While they might come in handy at certain times, these important documents aren’t daily necessities. As such, most people store them in a safety deposit box when they aren’t in use.
While we trust our bank or credit union to keep our boxes as secure as possible, are they as safe as their name implies?
Today, we’re exploring this question in greater detail. We’ll also examine whether or not most boxes are covered by your insurance and how you can keep your valuables protected at all times.
Ready to learn more? Let’s get started!
Are Safety Deposit Boxes Insured?
The short answer? Not exactly.
The contents inside your safety deposit box are not insured like monetary deposits are insured at your bank or credit union. Your bank account is insured by the Federal Deposit Insurance Corporation, which covers deposits in U.S. banks and thrifts up to a certain amount.
However, while the FDIC will cover the money in your checking, savings, CDs, and money market accounts, this coverage does not carry over to your safety deposit box.
These boxes are highly confidential.
Even bank employees will not know what you keep in yours and will allow you to open it privately. As such, there is no way to know the value of what you have stored inside. The items could be worth nothing, or they could be worth millions. For that reason, banks do not offer insurance on those contents.

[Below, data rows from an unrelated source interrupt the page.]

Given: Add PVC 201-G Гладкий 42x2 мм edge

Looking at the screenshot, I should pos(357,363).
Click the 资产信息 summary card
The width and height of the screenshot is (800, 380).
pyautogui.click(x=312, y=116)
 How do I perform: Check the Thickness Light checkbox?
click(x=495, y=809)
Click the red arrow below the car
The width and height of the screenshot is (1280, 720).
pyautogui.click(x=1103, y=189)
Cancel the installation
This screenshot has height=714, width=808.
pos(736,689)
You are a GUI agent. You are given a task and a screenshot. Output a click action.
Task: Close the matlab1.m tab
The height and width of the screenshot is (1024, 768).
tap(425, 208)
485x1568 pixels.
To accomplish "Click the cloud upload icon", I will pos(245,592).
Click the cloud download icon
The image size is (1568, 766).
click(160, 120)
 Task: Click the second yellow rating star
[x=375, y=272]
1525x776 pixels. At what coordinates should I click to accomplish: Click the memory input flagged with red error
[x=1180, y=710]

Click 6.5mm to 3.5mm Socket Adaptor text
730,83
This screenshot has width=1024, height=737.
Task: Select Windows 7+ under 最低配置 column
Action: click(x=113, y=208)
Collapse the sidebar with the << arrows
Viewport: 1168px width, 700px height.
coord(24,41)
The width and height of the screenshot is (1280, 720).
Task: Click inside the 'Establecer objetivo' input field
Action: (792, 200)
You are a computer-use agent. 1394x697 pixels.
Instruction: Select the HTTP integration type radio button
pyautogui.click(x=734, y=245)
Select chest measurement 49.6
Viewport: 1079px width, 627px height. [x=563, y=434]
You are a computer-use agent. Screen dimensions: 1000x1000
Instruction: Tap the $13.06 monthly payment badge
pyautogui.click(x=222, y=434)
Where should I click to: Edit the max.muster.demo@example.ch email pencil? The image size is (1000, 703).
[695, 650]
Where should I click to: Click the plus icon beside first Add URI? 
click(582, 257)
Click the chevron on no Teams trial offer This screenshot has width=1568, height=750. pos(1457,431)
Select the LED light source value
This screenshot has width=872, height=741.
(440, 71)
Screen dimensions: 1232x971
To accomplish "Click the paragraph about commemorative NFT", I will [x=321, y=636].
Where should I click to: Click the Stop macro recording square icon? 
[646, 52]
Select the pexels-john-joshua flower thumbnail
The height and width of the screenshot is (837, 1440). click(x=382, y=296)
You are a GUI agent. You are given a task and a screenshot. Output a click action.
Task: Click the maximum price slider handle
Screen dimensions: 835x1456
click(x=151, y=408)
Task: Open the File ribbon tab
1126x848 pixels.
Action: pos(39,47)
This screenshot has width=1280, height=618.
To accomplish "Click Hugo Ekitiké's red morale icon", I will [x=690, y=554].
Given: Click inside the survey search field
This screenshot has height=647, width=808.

Moreover, if an item within your box is damaged or stolen, there are also no federal laws designed to help you recover those losses. This could happen if your co-lessor destroys or steals an item or a natural disaster damages the bank’s physical structure.
Purchasing Supplemental Insurance
The good news? Although the FDIC won’t insure the contents inside your box, you can purchase supplemental insurance and pay to cover it yourself. This is smart, especially if you keep pricey items inside of yours.
Talk to your insurance agent about adding a special policy to your homeowner’s, renter’s, or contents insurance policy.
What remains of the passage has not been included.